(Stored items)
--------------------------------------------------

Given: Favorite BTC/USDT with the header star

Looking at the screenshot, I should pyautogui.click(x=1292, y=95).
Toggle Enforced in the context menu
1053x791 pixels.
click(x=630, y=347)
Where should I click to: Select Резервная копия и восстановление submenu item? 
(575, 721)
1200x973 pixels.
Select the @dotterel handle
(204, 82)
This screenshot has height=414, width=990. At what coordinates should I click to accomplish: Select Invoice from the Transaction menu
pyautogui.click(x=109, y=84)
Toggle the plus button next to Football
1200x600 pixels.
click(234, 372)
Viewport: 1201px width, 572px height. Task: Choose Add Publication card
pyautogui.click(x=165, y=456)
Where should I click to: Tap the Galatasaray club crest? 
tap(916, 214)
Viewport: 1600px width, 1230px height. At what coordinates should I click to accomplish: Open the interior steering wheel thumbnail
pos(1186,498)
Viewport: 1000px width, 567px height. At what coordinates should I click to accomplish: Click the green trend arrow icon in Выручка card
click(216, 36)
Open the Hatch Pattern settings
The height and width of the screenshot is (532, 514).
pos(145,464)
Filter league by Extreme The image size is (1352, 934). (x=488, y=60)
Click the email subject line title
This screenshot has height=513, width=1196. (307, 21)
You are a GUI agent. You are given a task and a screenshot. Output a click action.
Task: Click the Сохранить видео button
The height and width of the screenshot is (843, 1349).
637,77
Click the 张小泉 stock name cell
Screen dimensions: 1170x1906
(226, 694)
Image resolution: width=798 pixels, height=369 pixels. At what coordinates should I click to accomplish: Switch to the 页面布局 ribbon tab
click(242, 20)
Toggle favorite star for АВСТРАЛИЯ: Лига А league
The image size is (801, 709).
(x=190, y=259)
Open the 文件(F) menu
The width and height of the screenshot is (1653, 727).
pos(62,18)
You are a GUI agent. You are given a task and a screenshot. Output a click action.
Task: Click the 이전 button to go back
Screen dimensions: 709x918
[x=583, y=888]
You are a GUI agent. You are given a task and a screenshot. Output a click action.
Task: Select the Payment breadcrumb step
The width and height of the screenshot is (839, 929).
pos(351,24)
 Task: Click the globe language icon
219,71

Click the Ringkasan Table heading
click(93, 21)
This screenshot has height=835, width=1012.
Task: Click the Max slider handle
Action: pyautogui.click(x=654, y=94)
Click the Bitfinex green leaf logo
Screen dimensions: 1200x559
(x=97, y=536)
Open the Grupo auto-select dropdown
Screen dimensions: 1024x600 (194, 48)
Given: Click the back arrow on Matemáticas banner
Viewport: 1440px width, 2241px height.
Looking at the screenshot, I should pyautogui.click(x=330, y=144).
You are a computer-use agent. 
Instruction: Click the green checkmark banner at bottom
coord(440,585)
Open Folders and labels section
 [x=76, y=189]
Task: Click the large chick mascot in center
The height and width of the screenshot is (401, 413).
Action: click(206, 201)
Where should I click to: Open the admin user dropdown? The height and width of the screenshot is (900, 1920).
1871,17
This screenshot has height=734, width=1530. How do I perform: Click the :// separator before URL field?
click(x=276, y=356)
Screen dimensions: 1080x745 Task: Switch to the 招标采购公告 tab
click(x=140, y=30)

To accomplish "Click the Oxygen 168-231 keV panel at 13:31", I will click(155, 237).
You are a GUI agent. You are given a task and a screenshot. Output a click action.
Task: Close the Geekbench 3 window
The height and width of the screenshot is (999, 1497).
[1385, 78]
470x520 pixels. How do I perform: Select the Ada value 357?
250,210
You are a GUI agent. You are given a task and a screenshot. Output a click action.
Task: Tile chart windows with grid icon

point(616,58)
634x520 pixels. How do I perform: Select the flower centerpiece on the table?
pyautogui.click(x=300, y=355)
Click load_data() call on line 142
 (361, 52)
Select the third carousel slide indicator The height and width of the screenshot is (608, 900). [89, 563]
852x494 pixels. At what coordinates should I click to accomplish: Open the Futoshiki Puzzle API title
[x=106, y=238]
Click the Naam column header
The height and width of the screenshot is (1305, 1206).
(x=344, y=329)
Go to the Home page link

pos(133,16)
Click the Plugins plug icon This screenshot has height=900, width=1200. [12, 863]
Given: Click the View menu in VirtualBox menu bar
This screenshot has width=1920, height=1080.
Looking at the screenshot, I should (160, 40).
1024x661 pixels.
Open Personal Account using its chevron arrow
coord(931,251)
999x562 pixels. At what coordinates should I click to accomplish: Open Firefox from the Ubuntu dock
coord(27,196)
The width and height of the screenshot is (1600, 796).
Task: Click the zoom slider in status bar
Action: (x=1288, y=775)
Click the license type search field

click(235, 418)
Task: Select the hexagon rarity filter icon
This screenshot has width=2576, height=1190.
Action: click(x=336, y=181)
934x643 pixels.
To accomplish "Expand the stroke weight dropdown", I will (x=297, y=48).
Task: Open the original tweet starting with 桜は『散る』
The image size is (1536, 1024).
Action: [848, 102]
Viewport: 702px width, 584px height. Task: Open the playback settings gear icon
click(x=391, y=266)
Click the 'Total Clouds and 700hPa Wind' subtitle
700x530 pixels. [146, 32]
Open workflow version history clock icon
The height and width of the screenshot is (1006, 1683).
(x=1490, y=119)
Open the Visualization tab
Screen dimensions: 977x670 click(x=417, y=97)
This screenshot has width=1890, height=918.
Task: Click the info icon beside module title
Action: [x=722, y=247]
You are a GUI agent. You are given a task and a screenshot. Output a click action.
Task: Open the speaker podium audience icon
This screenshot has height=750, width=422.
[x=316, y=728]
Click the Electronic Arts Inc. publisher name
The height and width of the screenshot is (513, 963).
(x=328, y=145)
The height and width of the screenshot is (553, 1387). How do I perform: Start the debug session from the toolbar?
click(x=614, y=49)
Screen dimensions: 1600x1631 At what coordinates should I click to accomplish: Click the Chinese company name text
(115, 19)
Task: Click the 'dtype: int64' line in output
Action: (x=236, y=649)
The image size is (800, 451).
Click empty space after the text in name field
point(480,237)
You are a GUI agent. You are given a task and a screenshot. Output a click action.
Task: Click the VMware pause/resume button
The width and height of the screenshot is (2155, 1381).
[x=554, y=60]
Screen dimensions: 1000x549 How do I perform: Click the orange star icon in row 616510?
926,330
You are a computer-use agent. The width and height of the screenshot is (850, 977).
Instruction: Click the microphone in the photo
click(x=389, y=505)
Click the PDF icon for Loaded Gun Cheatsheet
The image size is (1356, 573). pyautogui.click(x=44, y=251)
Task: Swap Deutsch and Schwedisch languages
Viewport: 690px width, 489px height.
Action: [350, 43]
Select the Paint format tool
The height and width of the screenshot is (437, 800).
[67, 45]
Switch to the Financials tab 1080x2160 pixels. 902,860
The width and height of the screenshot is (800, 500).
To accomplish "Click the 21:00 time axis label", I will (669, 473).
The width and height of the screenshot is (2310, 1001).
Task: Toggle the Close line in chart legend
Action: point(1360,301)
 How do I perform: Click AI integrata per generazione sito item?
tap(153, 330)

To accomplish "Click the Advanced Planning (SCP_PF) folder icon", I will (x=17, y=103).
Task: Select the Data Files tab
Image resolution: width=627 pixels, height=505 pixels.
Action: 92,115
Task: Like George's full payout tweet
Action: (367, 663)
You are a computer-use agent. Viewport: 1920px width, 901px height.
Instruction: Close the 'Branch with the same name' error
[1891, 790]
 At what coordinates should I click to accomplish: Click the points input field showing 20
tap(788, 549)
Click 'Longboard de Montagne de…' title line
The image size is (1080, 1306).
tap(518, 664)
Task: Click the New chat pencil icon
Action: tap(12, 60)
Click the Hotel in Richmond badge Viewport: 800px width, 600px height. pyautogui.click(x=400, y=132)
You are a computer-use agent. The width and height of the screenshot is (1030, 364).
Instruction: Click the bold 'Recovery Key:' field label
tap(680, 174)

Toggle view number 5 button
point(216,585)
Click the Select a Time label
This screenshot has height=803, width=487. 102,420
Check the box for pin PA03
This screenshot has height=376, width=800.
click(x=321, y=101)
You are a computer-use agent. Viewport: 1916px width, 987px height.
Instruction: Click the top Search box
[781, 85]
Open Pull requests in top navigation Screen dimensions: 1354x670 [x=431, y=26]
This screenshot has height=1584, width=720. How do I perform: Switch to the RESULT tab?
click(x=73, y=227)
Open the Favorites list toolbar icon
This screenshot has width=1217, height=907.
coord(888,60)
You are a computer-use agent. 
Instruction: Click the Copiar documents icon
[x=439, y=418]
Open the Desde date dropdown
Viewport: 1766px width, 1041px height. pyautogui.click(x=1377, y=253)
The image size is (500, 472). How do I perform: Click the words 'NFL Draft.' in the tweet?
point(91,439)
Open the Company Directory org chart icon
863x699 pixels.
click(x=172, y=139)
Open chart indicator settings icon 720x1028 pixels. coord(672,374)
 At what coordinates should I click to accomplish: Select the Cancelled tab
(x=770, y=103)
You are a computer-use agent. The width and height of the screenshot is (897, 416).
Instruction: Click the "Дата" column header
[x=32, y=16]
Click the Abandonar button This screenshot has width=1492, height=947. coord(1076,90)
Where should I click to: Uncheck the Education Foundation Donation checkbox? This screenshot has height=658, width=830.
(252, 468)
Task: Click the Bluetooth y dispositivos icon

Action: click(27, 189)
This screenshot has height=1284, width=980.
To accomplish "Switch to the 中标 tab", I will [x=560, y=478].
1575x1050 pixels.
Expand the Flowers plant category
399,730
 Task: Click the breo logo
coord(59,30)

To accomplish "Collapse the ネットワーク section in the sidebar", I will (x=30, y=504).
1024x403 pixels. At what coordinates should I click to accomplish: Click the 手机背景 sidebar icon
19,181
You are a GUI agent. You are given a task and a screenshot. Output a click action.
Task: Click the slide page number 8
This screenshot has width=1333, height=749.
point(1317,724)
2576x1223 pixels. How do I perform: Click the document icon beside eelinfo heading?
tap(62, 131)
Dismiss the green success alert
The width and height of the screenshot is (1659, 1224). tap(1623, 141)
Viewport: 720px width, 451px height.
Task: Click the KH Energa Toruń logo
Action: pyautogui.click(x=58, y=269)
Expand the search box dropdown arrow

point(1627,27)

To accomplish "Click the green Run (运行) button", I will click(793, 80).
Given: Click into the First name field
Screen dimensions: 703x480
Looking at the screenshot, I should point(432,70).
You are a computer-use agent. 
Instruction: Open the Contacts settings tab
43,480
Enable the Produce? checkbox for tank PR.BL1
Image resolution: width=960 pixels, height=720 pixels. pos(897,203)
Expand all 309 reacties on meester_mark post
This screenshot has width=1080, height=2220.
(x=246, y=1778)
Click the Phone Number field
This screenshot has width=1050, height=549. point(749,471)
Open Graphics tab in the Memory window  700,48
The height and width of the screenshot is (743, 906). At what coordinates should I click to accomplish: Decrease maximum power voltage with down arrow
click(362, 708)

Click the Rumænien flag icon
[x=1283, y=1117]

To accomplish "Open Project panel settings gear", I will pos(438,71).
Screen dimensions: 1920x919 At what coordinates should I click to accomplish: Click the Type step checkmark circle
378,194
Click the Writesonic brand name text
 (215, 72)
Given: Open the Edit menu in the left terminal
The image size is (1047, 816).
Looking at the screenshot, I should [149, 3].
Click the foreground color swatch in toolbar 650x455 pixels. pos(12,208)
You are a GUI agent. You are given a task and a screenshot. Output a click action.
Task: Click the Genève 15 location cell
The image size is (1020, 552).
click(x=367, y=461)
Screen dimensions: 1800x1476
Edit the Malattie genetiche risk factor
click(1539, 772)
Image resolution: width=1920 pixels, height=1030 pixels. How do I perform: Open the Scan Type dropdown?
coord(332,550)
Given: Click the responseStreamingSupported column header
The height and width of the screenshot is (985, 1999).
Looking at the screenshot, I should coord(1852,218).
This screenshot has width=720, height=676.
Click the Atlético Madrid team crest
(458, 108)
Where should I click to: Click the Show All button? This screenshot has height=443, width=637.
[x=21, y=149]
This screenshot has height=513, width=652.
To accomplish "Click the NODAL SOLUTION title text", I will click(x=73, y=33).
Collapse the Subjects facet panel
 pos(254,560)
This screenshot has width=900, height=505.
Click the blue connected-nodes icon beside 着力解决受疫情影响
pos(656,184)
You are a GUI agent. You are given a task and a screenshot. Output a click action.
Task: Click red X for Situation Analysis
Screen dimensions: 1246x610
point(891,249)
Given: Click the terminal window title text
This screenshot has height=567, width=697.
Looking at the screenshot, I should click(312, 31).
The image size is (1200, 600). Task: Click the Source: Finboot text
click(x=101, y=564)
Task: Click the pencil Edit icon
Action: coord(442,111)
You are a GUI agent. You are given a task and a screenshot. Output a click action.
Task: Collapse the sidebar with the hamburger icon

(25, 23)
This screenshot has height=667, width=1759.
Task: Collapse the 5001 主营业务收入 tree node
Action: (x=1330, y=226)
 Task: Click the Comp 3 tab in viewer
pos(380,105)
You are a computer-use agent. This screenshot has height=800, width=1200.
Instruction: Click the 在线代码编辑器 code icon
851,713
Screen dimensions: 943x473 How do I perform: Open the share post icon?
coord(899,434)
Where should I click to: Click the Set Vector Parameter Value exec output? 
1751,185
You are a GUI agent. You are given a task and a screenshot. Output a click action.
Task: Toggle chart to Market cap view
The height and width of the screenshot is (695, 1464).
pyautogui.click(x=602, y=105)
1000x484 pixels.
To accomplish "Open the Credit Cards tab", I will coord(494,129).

--------------------------------------------------

WORK ORDER> Among the entries, find each line that includes the string "league" and copy it.

RESULT OF THIS TASK>
Filter league by Extreme The image size is (1352, 934). (x=488, y=60)
Toggle favorite star for АВСТРАЛИЯ: Лига А league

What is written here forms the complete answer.